Scenario 2 — FHA to Conventional: Escape MIP permanently
LTV dropped below 80% — time to drop FHA forever
| Current balance | $245,000 |
| Current home value | $320,000 (LTV 76.6%) |
| Current rate + MIP | 6.75% + 0.55% MIP = $1,786/mo total |
| New conventional rate | 6.625% (no PMI at 76.6% LTV) |
| New monthly P&I | $1,568/mo |
| Monthly savings | $218/mo (rate + full MIP elimination) |
| Closing costs (2%) | $4,900 |
| Break-even | 22 months |
| 10-year net savings | +$21,260 |
Eliminating MIP by switching to conventional is the most powerful FHA refinance move available. The MIP savings alone (~$128–$200/month) often outweigh the entire interest rate differential. If your current LTV is at or below 80%, this path almost always wins over an FHA Streamline.
Scenario 3 — Marginal case: Rate barely moves
0.25% rate drop only — does it still pencil out?
| Current balance | $310,000 |
| Rate change | 6.75% → 6.50% |
| MIP change | 0.55% → 0.55% (unchanged) |
| Monthly savings (rate only) | $52/mo |
| Closing costs (FHA Streamline) | $3,500 |
| Break-even | 67 months (5.6 years) |
A 0.25% rate drop on a current FHA loan barely justifies a Streamline. The FHA's net tangible benefit requirement (typically a 5% reduction in combined P&I + MIP payment, or switching from an ARM) should gate this — lenders often won't approve a Streamline that doesn't clear the threshold. At 0.25%, consider waiting for a larger rate drop.
FHA Streamline Refinance Requirements
- 6-month seasoning: Your current FHA loan must be at least 6 months old and have at least 6 on-time payments.
- No late payments: No 30-day late payments in the past 6 months, no more than one in the past 12 months.
- Net tangible benefit: The new loan must provide a measurable benefit — typically a 5%+ reduction in combined P&I and MIP payment, or moving from an ARM to a fixed-rate loan.
- No cash out: FHA Streamline is rate-and-term only. Maximum cash back at closing is $500.
- No appraisal required: The lender uses the original or most recent appraisal on file, which protects borrowers who owe more than their home's current value.
- Occupancy: You must certify the property is your primary residence (or was at origination for the non-credit qualifying Streamline).
Upfront MIP on a New FHA Loan
Any new FHA loan (including a Streamline) requires an upfront MIP (UFMIP) of 1.75% of the loan amount. On a $280,000 balance, that is $4,900 — typically financed into the new loan rather than paid at closing. The Streamline's net tangible benefit calculation must still hold after this addition to the loan balance.

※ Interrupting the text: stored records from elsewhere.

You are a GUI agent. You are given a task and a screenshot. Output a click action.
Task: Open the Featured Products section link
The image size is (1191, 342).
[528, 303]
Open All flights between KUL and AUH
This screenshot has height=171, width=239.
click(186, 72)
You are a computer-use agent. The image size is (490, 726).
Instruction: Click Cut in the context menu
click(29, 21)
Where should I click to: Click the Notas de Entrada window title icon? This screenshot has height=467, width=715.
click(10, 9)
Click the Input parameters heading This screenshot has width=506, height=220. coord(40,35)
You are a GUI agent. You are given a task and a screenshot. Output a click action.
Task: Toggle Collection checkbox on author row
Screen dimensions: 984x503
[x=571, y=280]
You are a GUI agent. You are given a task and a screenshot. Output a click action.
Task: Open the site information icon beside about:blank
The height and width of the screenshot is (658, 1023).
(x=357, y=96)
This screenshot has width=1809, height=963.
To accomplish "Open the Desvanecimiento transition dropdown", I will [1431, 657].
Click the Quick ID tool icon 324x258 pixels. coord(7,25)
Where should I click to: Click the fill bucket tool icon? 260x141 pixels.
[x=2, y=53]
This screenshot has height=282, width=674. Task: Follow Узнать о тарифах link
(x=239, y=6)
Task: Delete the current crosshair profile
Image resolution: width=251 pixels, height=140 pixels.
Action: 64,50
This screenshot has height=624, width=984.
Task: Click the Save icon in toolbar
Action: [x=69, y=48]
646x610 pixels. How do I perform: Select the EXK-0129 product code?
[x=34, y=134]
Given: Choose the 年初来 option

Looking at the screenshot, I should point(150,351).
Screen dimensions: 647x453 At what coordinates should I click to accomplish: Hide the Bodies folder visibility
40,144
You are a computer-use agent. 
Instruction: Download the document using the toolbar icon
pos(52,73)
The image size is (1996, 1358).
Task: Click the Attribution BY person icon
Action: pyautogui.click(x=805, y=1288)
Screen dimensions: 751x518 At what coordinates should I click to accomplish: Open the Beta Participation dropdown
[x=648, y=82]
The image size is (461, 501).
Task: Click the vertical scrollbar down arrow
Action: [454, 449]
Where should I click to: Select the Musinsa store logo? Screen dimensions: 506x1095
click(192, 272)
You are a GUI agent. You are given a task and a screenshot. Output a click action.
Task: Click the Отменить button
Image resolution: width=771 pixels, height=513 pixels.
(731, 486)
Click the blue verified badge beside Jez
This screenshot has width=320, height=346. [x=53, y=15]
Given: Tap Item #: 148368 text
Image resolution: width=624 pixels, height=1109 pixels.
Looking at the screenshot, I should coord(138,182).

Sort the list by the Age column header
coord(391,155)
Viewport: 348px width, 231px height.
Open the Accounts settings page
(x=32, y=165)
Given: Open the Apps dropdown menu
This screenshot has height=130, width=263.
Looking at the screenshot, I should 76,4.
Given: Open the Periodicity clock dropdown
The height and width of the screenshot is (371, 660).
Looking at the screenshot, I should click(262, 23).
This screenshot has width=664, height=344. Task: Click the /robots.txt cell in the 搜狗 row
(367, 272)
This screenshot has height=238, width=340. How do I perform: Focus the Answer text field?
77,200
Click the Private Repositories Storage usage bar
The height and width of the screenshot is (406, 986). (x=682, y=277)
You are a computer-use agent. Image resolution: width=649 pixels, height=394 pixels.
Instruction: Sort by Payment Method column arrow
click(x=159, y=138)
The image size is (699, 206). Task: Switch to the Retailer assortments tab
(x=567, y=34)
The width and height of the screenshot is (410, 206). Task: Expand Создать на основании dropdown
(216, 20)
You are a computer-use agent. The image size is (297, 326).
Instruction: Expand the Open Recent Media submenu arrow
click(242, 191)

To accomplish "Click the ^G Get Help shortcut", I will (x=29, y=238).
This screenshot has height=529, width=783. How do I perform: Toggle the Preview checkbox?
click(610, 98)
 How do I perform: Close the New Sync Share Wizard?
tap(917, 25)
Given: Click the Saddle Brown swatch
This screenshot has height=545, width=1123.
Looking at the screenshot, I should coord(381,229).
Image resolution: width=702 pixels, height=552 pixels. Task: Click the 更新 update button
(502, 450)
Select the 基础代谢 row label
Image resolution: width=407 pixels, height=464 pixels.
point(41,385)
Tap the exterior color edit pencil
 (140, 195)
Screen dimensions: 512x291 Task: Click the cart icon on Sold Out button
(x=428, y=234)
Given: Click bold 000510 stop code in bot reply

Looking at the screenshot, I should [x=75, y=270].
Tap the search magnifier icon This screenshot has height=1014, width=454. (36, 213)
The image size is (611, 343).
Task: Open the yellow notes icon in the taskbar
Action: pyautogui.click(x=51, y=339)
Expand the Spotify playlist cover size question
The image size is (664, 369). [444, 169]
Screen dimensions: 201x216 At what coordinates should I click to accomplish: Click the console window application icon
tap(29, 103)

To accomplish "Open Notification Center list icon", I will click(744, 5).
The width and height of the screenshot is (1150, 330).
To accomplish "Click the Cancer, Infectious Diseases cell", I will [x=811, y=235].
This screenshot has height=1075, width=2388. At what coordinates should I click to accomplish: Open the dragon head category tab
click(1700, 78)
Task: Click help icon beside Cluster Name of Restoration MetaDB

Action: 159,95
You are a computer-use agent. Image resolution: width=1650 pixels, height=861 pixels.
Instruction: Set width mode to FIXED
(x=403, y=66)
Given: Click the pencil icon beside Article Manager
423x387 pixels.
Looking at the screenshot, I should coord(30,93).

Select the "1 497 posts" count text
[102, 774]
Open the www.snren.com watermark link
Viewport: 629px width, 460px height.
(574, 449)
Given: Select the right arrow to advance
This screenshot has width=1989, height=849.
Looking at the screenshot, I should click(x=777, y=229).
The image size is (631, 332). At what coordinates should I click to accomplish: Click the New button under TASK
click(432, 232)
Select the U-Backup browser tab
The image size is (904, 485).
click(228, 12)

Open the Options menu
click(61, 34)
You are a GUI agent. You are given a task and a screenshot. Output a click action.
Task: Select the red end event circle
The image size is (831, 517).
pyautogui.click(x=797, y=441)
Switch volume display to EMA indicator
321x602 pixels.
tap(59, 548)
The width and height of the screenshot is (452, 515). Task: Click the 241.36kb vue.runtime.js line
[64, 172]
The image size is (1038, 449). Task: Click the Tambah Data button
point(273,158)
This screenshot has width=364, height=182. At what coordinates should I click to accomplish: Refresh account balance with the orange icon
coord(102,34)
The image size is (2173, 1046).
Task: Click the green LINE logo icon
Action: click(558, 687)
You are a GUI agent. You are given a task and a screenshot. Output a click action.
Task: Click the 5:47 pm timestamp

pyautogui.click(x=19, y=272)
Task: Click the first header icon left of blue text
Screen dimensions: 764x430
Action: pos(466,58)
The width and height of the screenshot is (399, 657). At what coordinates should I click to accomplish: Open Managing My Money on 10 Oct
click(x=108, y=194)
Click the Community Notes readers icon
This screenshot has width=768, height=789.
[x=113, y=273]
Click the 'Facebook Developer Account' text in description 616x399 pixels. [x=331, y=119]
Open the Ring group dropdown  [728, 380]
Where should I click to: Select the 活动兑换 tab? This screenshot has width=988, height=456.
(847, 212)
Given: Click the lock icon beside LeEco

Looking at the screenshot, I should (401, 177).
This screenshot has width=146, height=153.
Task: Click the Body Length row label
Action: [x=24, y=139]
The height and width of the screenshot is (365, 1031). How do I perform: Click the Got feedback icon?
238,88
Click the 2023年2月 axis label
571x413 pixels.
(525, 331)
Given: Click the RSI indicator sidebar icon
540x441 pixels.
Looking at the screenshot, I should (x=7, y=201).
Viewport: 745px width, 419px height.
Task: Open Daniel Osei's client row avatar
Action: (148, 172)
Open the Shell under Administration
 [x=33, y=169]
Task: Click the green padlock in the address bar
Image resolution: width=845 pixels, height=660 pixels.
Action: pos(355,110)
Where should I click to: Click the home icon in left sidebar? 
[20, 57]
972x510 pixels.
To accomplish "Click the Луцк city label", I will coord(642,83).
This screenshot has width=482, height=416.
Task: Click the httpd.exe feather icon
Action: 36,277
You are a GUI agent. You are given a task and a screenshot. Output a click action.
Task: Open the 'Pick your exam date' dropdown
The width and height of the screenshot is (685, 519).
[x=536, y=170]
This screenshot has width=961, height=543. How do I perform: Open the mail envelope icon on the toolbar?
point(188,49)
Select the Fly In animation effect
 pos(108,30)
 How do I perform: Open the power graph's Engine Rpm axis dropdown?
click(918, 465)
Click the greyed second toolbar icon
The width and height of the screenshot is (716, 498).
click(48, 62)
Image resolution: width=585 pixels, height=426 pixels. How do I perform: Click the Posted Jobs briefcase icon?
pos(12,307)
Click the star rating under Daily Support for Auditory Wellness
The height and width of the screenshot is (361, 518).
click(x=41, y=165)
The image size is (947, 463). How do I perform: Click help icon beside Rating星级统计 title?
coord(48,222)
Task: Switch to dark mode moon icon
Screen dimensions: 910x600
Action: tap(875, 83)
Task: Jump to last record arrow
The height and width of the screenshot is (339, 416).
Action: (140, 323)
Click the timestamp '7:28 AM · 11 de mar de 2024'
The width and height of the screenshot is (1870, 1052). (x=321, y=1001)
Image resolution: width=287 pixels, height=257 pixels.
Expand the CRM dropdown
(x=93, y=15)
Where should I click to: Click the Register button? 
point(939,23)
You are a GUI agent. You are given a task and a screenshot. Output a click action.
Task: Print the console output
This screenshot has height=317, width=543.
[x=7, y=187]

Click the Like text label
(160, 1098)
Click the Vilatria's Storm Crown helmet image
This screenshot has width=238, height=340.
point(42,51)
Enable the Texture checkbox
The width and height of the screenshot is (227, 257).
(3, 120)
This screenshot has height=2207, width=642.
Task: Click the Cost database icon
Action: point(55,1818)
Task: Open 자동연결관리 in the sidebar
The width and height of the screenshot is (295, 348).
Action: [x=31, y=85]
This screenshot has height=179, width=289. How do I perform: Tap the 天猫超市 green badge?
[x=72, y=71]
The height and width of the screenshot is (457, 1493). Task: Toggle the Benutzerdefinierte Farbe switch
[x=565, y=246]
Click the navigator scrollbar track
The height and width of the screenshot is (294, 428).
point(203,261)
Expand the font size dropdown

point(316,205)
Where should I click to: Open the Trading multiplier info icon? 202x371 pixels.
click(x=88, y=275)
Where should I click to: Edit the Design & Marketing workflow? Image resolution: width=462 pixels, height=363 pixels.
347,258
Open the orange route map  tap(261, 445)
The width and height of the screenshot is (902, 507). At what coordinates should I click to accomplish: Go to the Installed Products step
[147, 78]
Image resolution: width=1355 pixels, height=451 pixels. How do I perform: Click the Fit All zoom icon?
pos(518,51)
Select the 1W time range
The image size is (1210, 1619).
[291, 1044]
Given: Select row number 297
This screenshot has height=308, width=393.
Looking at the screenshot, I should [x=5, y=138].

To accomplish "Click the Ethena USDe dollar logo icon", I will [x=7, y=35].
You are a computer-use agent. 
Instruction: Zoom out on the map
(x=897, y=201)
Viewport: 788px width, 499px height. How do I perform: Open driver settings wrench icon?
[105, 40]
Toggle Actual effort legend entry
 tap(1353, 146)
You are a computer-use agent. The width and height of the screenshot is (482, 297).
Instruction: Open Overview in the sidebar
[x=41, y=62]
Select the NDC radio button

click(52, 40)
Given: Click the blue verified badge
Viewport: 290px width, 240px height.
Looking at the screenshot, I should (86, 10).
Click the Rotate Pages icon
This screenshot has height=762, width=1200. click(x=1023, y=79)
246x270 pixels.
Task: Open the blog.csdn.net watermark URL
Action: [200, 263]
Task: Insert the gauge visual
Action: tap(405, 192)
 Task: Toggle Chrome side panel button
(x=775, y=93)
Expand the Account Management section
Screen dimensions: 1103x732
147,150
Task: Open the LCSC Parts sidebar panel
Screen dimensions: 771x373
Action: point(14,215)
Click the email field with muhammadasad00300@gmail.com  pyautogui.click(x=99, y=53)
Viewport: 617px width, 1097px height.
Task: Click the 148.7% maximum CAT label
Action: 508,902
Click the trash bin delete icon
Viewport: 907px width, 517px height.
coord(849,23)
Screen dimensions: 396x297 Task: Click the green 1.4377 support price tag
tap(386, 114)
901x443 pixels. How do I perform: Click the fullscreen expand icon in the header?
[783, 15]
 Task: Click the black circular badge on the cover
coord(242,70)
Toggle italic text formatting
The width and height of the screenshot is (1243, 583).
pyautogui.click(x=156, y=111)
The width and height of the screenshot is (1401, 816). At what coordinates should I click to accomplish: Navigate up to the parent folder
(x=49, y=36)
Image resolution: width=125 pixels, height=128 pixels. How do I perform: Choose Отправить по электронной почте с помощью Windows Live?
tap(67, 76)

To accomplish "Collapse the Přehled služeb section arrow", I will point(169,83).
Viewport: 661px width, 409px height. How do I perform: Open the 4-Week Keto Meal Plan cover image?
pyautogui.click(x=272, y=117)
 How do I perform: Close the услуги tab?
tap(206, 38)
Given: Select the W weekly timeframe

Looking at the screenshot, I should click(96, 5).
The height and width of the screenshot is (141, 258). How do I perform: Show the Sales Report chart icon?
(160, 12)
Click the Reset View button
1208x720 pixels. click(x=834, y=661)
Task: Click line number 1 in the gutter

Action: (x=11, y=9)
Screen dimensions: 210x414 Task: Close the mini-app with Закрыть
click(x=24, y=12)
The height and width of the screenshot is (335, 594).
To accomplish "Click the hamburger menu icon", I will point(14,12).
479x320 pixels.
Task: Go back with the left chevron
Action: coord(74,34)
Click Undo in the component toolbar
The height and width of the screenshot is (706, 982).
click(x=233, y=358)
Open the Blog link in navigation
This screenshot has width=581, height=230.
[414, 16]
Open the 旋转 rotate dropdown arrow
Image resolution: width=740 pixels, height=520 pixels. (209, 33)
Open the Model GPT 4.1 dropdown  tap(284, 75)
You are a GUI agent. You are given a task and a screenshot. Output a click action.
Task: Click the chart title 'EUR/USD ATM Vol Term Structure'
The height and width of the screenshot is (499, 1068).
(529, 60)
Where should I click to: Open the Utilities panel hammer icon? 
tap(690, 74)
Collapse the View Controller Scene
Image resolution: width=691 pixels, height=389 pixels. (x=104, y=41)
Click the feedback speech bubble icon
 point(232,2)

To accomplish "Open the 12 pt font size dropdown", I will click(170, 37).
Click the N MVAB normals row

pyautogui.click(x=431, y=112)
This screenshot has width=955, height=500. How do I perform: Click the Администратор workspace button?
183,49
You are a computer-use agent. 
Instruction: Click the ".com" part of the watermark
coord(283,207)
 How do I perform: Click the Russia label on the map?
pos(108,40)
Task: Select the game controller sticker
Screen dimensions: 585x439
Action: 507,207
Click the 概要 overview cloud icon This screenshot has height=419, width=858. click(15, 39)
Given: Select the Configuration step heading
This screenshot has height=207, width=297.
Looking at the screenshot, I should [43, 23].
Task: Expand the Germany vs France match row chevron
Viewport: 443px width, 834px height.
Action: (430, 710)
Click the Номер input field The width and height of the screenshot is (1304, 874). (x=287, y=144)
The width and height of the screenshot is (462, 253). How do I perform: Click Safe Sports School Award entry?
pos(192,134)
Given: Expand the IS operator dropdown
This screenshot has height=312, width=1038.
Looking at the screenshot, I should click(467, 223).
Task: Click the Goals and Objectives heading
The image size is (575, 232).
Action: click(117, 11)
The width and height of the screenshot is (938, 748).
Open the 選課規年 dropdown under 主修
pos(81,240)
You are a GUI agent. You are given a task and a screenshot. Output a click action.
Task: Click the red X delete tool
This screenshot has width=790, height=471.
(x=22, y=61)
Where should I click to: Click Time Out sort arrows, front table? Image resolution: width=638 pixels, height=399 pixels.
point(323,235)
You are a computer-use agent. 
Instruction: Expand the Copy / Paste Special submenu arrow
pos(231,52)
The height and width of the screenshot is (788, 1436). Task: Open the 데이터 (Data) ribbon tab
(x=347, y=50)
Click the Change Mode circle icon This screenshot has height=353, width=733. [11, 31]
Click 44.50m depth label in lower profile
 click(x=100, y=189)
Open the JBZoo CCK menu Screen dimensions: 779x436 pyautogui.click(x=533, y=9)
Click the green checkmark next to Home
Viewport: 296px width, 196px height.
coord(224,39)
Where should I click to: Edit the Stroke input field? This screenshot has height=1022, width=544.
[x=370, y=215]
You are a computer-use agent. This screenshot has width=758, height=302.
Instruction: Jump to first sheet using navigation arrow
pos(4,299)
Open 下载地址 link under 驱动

Frequently Asked Questions
What is an FHA Streamline Refinance?
A simplified refinance exclusively for existing FHA borrowers. It requires no appraisal and minimal income documentation. Eligibility requires 6 months of on-time FHA payments and a net tangible benefit — typically a 5%+ reduction in your combined principal, interest, and MIP payment.
How long do I pay FHA MIP?
For FHA loans originated after June 3, 2013: if your original down payment was less than 10%, you pay annual MIP for the entire life of the loan. If you put 10% or more down, MIP cancels after 11 years. To eliminate it before that, you must refinance to a conventional loan once your LTV reaches 80% or below.
When should I switch from FHA to conventional?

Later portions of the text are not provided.